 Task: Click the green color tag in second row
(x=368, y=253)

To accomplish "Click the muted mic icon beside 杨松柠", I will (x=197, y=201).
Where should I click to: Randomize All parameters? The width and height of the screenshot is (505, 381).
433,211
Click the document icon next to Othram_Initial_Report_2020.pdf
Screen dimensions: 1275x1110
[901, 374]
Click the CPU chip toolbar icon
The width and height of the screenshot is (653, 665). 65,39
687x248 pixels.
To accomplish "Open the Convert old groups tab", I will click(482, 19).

==

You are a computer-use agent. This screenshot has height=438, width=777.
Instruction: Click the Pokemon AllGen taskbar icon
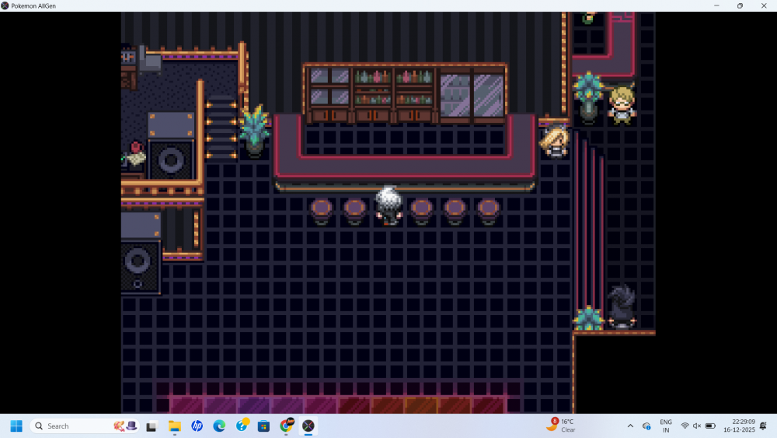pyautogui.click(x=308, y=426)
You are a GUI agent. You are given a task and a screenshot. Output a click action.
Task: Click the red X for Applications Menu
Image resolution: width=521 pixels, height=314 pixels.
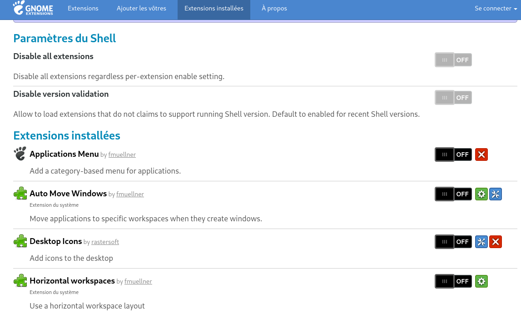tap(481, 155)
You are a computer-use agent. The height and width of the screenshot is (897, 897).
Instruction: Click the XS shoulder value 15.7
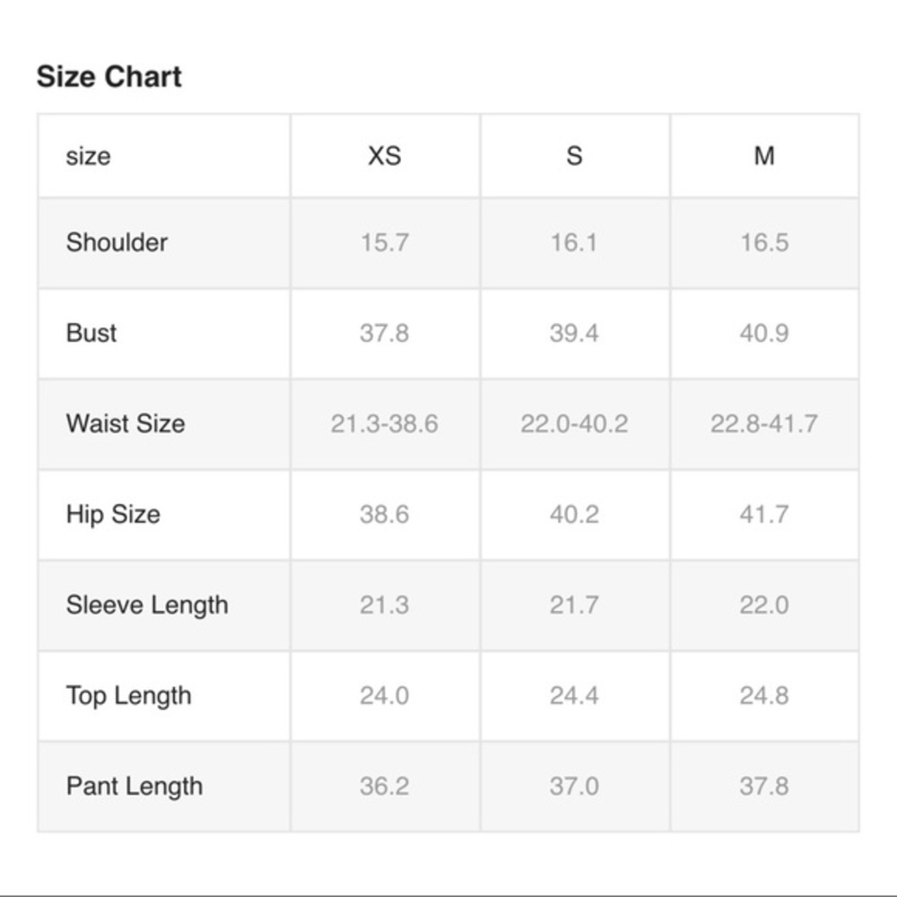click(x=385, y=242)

Try it — Please tally the lines above that include the word "accomplish" and answer with the number by itself.

Task solution — 2